Tidak ada alasan bagi seorang pun untuk berkata buruk, apapun jabatannya. Justru seharusnya, orang yang memiliki jabatan publik  senantiasa meneladani berkata-kata baik. Islam menganjurkan kepada umatnya untuk terus bertutur kata baik. Dalam Islam, iman adalah nutrisi terbaik bagi seorang mukmin dan muslim agar lisannya senantiasa sehat berucap. Keimanan seseorang akan membuat lisannya terikat kokoh dengan hukum syarak. Laksana lidah yang terjaga oleh gigi yang rapi, kokoh dan terlindung oleh dua bibir. Begitulah lisan seorang muslim harusnya dijaga. 

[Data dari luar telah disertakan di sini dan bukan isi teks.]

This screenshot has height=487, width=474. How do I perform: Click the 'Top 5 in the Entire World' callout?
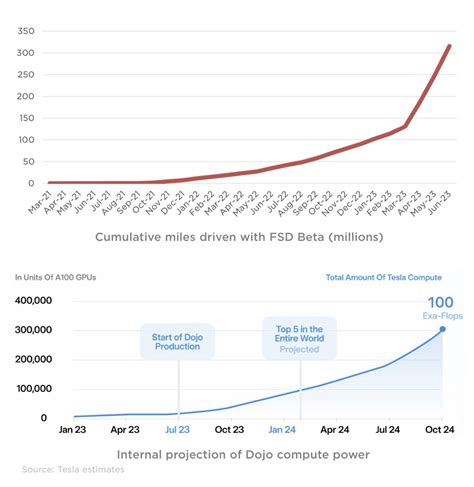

Sebenci apapun pada suatu hal, tidak lantas menggiring lisannya pada ujaran kotor. Sebab bimbingan iman akan menuntunnya pada jalan yang lebih intelektual dan cerdas dalam menyikapi perbedaan maupun persengketaan. Sebab, lisan itu lebih tajam daripada pedang. Luka badan akibat sayatan pedang masih mudah diharapkan kesembuhannya, tetapi luka hati akibat sayatan kata-kata, sangat susah dicari penawarnya.

Sungguh, era keberlimpahan teknologi dan banjir informasi di bawah kepemimpinan kapitalisme sekuler menjadi lahan subur bagi kebebasan berbicara, termasuk bebas mengolok-olok ajaran agama. Model kebebasan sekuler radikal seperti ini menjadi menu utama sehingga menimbulkan ‘malnutrisi’ bagi pemikiran yang sahih. Terlalu sering mengonsumsi hal-hal yang berasaskan sekularisme, menyebabkan tumpulnya intelektualitas dan tradisi diskusi yang ilmiah. Terbukti jika merasa tidak sepakat dengan  suatu gagasan semisal khilafah, mereka bertingkah seperti anak kecil yang suka mengolok-olok ketimbang beradu argumen ilmiah dan rasional.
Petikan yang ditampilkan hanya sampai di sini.